* _DIRECTION A_: In the listing, starting with the line that contains "Switch to gallery view" and going on through the end of the listing, replace "chevron" with "arrow". Give those lines again with nothing else changed.

* _EXCERPT TO READ_:
------------------------------------------------------------------------

Protesters converged on the National Mall in warm spring weather near the Capitol that houses the US Congress, seeking to "Save Darfur Now."

The first speaker, Holocaust survivor and Nobel laureate Elie Wiesel spoke "as a Jew and as a member of the human family," saying: "Silence helps the killer, never the victims."

"For the sake of humanity, save Darfur," he told the mostly young crowd, many of whom wore yarmulkes.

Demonstrators cheered calls for US and international action from a wide range of religious leaders, activists, politicians, celebrities and athletes, including Joey Cheek, an Olympic speed-skating champion who gave his prize money to benefit Darfur.

"It’s our job to take action," he said. "We have to continue to fight because people will continue to die."

Clooney addressed the protest after having visited Sudan’s western region of Darfur last week along with his father, a former journalist.

"This is in fact the first genocide of the 21st century. But there is hope, there is all of you," said Clooney, who gave numerous interviews before the event to try focus public attention on the plight of Darfur.

------------------------------------------------------------------------

* _DATA SHOWN_:

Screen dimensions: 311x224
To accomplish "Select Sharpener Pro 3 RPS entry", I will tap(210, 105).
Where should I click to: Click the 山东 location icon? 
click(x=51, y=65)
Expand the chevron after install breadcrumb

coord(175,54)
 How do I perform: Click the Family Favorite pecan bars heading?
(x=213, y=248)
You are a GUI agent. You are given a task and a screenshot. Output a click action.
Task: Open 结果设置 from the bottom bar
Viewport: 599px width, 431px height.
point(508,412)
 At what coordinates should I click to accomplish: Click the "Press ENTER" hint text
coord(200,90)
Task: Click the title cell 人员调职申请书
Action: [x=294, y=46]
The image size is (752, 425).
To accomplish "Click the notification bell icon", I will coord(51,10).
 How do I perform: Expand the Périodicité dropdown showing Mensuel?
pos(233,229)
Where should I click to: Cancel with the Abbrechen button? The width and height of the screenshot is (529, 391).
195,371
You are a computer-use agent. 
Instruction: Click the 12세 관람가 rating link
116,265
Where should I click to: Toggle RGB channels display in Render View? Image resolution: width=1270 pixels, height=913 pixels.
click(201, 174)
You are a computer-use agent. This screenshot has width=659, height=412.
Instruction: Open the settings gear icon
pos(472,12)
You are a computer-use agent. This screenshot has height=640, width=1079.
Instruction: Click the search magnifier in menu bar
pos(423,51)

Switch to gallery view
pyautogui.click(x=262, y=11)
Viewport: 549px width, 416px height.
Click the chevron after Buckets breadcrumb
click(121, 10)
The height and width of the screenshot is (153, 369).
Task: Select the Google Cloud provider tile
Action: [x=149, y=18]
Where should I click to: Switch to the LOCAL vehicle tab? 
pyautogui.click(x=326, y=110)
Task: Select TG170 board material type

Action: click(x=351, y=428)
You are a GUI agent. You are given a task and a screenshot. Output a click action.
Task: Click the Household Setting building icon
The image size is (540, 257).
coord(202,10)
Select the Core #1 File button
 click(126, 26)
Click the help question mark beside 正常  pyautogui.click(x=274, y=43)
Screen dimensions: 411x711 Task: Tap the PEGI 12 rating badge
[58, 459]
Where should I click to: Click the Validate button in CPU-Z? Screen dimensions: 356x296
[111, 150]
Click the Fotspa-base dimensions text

------------------------------------------------------------------------

* _DIRECTION B_: Translate this sentence from the passage about the Darfur rally into Spanish: "Clooney addressed the protest after having visited Sudan’s western region of Darfur last week along with his father, a former journalist."

* _REPLY A_:
Switch to gallery view
pyautogui.click(x=262, y=11)
Viewport: 549px width, 416px height.
Click the arrow after Buckets breadcrumb
click(121, 10)
The height and width of the screenshot is (153, 369).
Task: Select the Google Cloud provider tile
Action: [x=149, y=18]
Where should I click to: Switch to the LOCAL vehicle tab? 
pyautogui.click(x=326, y=110)
Task: Select TG170 board material type

Action: click(x=351, y=428)
You are a GUI agent. You are given a task and a screenshot. Output a click action.
Task: Click the Household Setting building icon
The image size is (540, 257).
coord(202,10)
Select the Core #1 File button
 click(126, 26)
Click the help question mark beside 正常  pyautogui.click(x=274, y=43)
Screen dimensions: 411x711 Task: Tap the PEGI 12 rating badge
[58, 459]
Where should I click to: Click the Validate button in CPU-Z? Screen dimensions: 356x296
[111, 150]
Click the Fotspa-base dimensions text

* _REPLY B_: Clooney se dirigió a la protesta tras haber visitado la semana pasada la región occidental sudanesa de Darfur junto con su padre, un antiguo periodista.